I love this question! I have a lot. In New York at my grandparent’s house my nonna would always make pasta. (This was when I could have gluten) my nonna would always make pasta with squid ink. I was (and still am) kind of picky. But what I'd eat instead was pasta with breadcrumbs, pretty ironic that I used to love pasta with breadcrumbs... At my grandparents house I remember my whole family and my whole cousin’s family at my grandparent’s house for our occasional dinner together and we'd all eat pasta. It was fun and something i really miss because we all moved away from New York.


You are still very young; do you think you will want to continue to pursue cooking as a career? A lot of people have allergies to gluten, making it more difficult to eat out. Do you think you would maybe want to open a gluten free restaurant? 

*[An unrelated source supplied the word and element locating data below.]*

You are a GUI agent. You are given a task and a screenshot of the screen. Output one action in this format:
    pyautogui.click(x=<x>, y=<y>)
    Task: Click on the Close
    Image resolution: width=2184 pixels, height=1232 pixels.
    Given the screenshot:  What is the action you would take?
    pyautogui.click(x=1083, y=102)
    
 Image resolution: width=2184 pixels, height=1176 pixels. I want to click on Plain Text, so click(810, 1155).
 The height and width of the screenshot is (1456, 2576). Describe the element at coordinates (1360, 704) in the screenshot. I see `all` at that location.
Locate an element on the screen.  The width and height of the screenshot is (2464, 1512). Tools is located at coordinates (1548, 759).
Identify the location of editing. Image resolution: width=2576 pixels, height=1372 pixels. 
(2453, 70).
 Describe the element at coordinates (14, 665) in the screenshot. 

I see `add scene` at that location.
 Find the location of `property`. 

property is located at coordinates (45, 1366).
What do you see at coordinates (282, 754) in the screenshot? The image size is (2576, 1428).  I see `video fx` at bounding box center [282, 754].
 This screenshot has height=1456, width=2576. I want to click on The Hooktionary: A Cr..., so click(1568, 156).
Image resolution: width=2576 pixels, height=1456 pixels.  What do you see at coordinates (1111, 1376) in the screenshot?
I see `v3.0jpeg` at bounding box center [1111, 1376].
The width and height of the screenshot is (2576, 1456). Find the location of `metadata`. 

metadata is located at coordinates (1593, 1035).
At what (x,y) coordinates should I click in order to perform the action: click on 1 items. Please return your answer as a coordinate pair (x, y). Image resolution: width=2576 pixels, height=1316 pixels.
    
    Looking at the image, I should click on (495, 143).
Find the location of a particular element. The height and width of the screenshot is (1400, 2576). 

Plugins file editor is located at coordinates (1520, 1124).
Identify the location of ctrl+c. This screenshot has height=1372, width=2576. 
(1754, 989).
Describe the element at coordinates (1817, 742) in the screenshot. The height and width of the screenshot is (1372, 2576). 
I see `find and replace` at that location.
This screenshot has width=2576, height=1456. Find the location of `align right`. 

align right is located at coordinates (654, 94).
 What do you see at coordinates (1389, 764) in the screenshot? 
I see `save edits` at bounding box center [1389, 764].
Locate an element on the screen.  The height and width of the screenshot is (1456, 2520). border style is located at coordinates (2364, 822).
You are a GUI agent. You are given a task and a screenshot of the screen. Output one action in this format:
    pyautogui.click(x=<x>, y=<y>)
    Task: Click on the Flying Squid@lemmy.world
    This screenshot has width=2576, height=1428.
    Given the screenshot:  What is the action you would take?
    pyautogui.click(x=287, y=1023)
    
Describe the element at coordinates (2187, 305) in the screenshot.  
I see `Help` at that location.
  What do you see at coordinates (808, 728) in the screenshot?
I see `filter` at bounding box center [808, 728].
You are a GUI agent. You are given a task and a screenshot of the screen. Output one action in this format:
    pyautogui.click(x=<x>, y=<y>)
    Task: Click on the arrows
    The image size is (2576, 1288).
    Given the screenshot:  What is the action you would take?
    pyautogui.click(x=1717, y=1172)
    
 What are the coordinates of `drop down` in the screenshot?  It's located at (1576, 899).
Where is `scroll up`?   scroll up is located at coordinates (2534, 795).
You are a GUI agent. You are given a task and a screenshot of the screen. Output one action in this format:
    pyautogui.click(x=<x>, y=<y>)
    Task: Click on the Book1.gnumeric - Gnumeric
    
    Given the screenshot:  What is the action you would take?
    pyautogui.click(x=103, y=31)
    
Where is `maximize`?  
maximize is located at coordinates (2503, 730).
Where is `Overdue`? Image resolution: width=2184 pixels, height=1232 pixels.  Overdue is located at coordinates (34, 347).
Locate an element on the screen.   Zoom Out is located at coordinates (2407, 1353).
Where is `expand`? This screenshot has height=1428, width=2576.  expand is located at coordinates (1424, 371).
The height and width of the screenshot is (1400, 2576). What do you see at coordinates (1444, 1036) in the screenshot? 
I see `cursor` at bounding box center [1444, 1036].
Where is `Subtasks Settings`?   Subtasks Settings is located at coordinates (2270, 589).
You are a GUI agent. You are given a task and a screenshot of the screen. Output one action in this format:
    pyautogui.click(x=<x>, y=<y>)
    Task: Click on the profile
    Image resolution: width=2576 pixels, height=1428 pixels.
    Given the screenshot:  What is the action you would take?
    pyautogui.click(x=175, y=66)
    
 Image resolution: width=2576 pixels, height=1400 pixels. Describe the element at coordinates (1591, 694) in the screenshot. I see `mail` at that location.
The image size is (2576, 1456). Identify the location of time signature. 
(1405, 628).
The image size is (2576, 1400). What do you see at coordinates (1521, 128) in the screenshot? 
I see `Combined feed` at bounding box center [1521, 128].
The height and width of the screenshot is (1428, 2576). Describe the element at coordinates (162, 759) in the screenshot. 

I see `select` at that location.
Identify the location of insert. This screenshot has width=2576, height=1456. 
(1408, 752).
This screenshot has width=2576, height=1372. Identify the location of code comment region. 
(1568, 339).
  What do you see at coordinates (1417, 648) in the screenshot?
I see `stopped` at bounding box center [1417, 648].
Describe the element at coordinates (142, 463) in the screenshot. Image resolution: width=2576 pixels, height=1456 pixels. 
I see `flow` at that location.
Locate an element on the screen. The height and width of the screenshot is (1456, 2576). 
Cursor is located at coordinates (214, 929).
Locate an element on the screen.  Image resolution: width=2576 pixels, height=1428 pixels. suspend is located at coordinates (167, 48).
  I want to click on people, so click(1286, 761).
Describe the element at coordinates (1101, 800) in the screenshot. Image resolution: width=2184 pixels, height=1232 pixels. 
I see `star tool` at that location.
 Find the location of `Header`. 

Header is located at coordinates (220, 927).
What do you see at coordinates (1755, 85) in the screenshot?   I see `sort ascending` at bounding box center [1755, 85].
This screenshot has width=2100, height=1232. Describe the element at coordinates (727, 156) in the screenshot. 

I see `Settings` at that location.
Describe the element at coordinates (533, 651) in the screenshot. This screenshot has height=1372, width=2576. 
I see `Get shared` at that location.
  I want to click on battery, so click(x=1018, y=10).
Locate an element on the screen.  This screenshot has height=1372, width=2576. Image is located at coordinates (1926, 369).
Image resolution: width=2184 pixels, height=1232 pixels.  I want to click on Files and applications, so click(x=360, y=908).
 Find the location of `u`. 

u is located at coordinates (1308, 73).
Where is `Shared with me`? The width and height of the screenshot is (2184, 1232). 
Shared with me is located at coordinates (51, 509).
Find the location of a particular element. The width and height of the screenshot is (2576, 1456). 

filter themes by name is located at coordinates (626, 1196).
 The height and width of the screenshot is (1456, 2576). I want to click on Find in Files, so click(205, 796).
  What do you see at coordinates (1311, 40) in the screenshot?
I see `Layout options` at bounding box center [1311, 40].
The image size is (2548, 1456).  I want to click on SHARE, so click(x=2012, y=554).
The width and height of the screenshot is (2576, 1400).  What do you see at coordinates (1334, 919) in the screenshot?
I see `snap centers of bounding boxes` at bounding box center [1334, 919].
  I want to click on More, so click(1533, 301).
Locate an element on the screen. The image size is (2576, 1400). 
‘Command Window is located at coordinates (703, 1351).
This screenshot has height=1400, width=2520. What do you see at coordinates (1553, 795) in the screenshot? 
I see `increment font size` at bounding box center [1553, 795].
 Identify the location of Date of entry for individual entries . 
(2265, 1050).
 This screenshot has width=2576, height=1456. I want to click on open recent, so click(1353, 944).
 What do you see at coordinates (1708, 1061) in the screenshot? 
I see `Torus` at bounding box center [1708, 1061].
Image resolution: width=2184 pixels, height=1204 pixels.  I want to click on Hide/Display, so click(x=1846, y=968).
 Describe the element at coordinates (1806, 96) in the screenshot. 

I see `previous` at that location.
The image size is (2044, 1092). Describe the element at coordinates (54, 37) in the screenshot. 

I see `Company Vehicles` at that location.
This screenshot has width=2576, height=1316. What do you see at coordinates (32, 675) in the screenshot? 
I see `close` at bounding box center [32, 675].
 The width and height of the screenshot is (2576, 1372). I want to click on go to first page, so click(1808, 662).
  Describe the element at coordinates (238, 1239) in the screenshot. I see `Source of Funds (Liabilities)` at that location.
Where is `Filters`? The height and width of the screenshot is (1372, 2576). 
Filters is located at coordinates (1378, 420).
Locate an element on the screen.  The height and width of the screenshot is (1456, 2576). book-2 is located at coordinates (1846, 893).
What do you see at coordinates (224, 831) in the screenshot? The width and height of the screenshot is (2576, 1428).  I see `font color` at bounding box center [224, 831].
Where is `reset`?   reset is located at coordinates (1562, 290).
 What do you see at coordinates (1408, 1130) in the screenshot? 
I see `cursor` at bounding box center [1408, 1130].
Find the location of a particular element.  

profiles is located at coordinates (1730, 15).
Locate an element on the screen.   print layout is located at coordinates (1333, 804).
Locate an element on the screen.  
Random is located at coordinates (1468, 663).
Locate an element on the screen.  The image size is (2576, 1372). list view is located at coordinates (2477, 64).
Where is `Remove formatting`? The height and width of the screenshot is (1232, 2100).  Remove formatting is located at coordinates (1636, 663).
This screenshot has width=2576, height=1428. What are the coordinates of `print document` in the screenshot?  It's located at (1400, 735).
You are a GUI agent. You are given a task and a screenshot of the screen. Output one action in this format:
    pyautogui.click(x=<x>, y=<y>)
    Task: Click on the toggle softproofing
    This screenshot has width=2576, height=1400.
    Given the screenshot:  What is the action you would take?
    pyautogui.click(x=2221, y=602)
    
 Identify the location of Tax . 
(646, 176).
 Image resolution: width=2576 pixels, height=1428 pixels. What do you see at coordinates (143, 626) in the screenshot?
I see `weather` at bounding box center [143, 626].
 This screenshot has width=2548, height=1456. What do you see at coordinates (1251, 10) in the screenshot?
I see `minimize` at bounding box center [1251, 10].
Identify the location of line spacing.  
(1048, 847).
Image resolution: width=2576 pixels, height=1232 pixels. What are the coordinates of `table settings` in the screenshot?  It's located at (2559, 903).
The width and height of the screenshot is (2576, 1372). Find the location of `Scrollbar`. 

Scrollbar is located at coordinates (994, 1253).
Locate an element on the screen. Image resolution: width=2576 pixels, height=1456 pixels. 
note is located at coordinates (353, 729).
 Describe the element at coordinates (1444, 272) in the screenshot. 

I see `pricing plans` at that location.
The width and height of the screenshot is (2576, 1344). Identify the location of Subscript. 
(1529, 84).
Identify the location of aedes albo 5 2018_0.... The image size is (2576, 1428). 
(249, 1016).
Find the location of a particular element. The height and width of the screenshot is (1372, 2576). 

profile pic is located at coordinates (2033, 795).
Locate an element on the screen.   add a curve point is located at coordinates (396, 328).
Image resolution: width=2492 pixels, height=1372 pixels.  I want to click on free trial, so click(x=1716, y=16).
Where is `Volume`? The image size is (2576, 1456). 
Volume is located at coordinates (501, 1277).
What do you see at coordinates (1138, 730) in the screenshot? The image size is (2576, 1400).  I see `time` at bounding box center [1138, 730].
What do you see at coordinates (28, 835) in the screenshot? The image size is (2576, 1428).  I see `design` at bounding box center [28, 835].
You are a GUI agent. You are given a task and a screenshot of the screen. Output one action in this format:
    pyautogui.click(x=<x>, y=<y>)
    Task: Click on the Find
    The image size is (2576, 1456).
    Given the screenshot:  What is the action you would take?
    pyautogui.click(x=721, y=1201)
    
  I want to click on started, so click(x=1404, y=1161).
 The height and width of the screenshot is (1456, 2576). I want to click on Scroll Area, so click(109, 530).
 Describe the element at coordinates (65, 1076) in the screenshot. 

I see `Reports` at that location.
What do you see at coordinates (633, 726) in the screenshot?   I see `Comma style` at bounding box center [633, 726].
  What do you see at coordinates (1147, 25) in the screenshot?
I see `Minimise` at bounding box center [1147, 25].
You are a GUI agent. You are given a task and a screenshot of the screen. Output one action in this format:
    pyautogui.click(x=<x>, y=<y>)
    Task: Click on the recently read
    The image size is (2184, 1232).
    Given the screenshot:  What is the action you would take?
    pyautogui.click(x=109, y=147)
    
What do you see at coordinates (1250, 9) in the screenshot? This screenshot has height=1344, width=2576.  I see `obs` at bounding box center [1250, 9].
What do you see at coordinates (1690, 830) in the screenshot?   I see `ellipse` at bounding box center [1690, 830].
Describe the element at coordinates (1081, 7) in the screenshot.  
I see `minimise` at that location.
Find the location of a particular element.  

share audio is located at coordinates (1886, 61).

 No. Many people say I should open a restaurant when I'm older but no. I want to be a movie director instead. If I didn't want to be a movie director is definitely be a baker, but I do want to be a movie director. But it might not happen if I just wait to be older. That's way I am also trying to make a documentary about Celiac disease, so then I'll have more experience and I'll also raise awareness of Celiac!

Thank you so much to Dominick, I’m always so happy to see someone turning what could be a very upsetting situation into something so positive.